The specifications point out that means other than a tensioned wire, including a ray of light or radar beam, may constitute a 'positive reference line'. A memorandum filed with amended claims states that it was agreed at an interview that a line of sight may constitute a 'positive reference line'. Clearly a line of sight is the reference line in the spotboard method. But the district court found, with ample support, that, although it would be possible to move the three stations simultaneously, this was not part of the method in practice. Thus, even if the line of sight be deemed a 'positive reference line' the spotboard method does not include the process of moving the positive reference line down the track, maintaining a constant spacing among the three stations.
Piersaul3 disclosed a unit with two four-wheel railroad trucks, and a frame extending from one to the other. There was a device half way between the trucks to measure the distance from the rail surface to the frame. The frame would amount to a positive reference line, and the spacing between its ends and midpoint remained constant as it was moved, of course. But even if Piersaul were viewed as disclosing a positive reference line, moved without changing the spacing, it did not disclose the McCormick idea of the intermediate station closer to the rear.

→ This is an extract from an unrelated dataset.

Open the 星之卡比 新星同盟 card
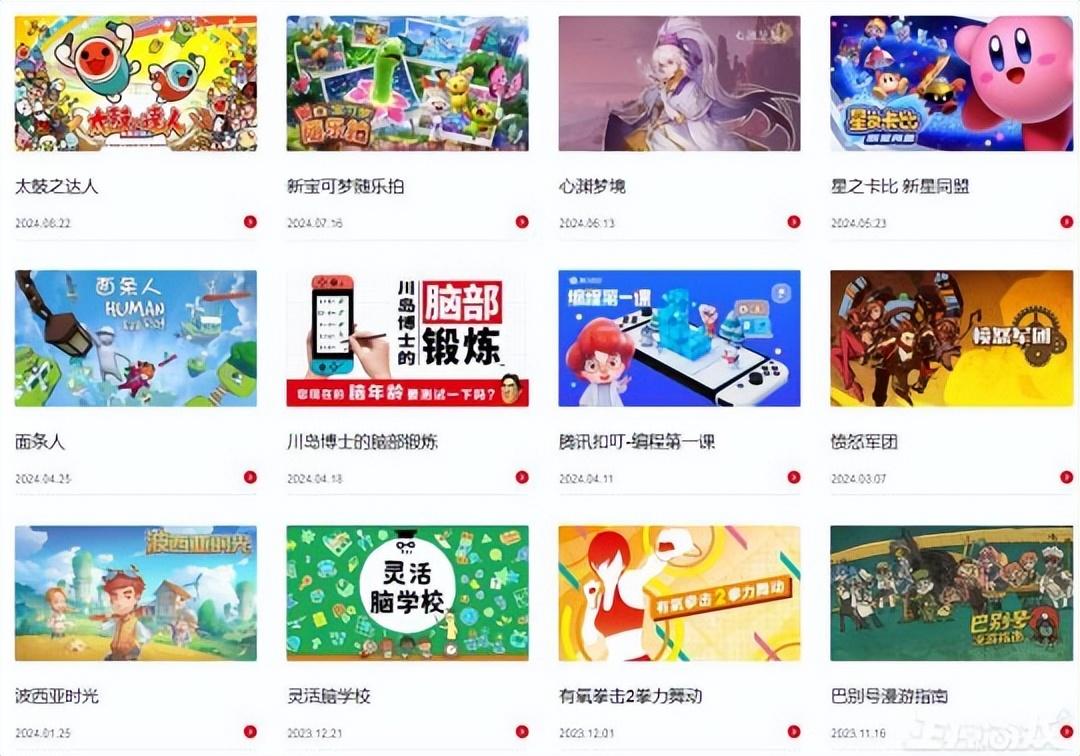The width and height of the screenshot is (1080, 756). pyautogui.click(x=951, y=84)
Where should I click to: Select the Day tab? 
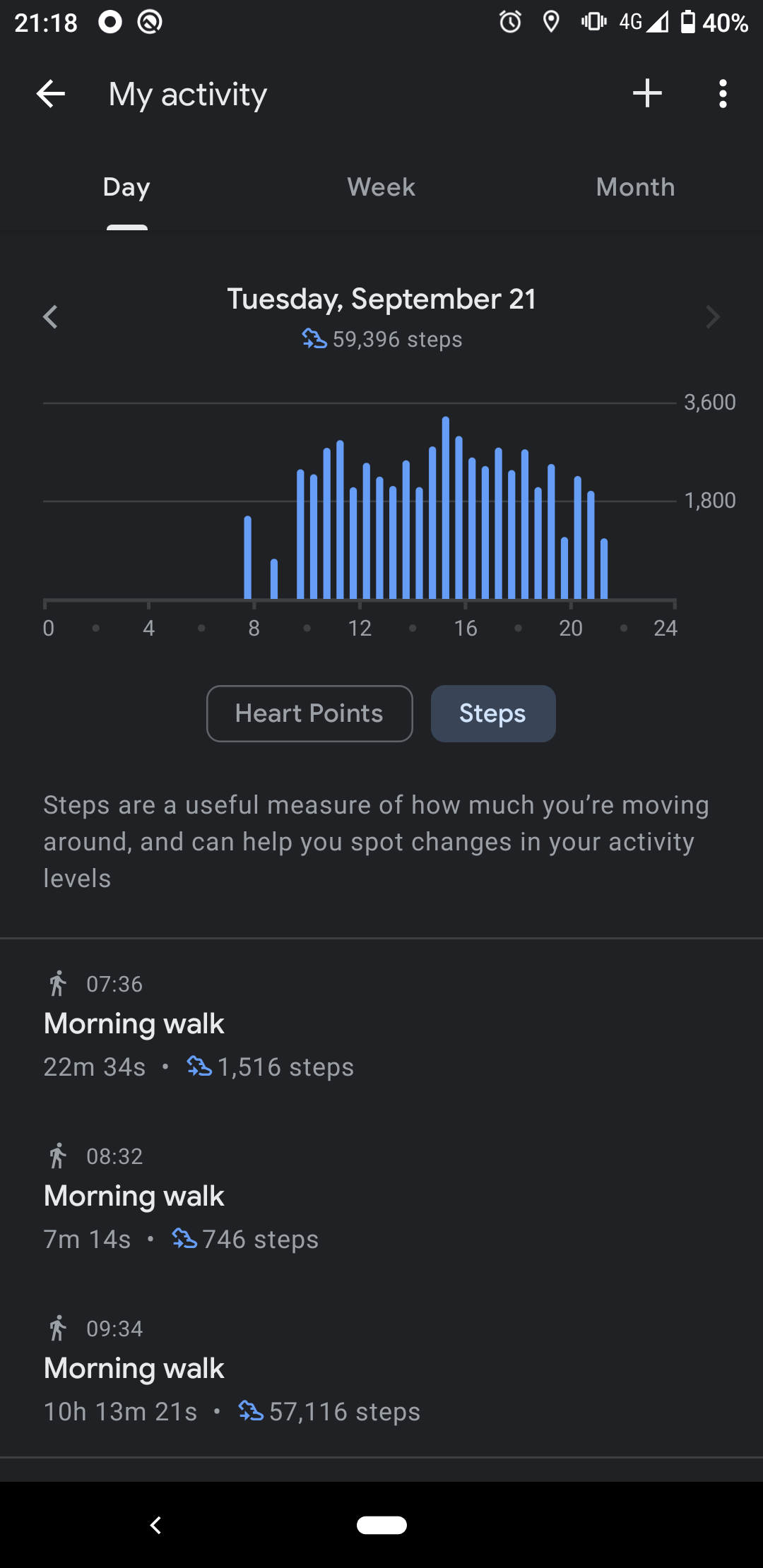(x=127, y=187)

Hursh4 discloses a car equipped with both jack and tamper. The rear wheels of the car are to be on corrected track, the front wheels on uncorrected. A telescope is mounted above the front wheels, apparently parallel with the wheel base of the car. The track is jacked near the front end. A rod is held by a man some distance ahead on uncorrected track. A target is set on the rod at such elevation that the target will not be lined up with the telescope until the track under the front end of the car has been raised to the desired level.
Hursh not only fails to maintain a constant spacing between the forward and intermediate stations, but it has no positive reference line. There is an imaginary reference line, perhaps, connecting the target with some point above the rear wheels of the car, but the line of sight does not coincide with it until the rails at the front of the car have been raised to the desired height.
In our poinion the district court adequately followed the required steps in considering whether the subject matter would have been obvious to a person having ordinary skill in the art. He found it would not have been. The spotboard method involved placing the forward station at a high point. The evidence was that people skilled in the art considered this essential to a satisfactory result, and the use of a high point can not be associated with the use of a rig of constant length, moving a short distance along the track after each jacking operation. McCormick's idea of 'ironing out' irregularities by doing the jacking and measuring near the rear station apparently compensated sufficiently for the advantages of uniformly locating the forward station on a high point, but the court found that there was great resistance of people skilled in the art when it was explained to them. The court pointed out that the need for a method of surfacing speedier than the spotboard method existed for some years before McCormick devised his method and that machines produced by plaintiff Nordberg and employing McCormick's method (though with improvements) have been highly successful. We think the court correctly resolved the obviousness issue.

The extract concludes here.